--- MATERIAL PROVIDED ---
┄┄┄┄┄┄┄┄┄┄

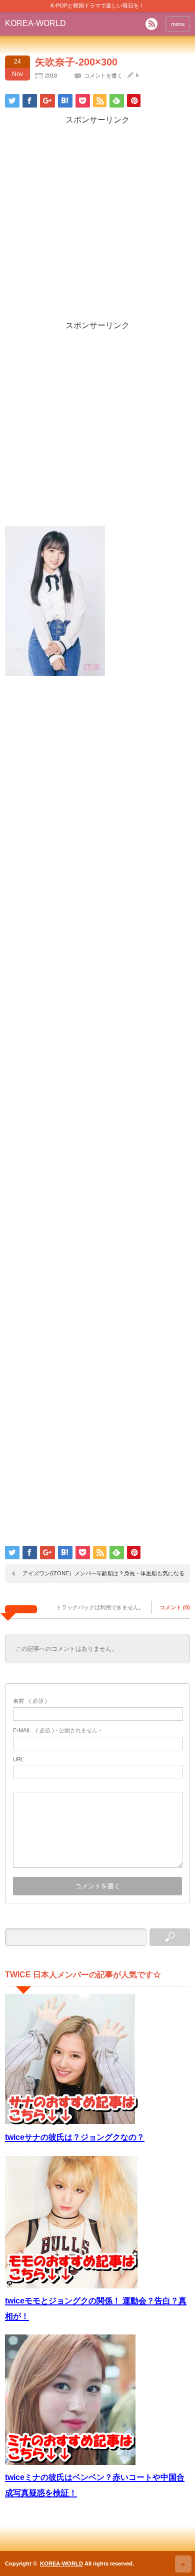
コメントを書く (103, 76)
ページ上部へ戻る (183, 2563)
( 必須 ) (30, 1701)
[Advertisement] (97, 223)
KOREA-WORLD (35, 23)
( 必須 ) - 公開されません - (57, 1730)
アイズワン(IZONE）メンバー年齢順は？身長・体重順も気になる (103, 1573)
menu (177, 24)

┄┄┄┄┄┄┄┄┄┄

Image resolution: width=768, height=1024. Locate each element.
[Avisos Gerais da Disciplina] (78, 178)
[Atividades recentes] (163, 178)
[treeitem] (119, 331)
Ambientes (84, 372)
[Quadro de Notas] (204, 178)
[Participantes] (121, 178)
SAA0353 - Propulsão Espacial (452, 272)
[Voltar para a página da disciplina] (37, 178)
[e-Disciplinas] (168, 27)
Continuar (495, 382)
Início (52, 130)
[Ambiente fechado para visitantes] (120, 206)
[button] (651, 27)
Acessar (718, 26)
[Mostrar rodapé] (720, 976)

┄┄┄┄┄┄┄┄┄┄

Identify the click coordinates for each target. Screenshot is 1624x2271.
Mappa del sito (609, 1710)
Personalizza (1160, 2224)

┄┄┄┄┄┄┄┄┄┄

--- INSTRUCTIONS TO FOLLOW ---
Using the entries above, output exactly the lines between the line holding "コメントを書く (103, 76)" and the line holding "menu (177, 24)", end lines included, and nothing more.

--- ANSWER SPACE ---
コメントを書く (103, 76)
ページ上部へ戻る (183, 2563)
( 必須 ) (30, 1701)
[Advertisement] (97, 223)
KOREA-WORLD (35, 23)
( 必須 ) - 公開されません - (57, 1730)
アイズワン(IZONE）メンバー年齢順は？身長・体重順も気になる (103, 1573)
menu (177, 24)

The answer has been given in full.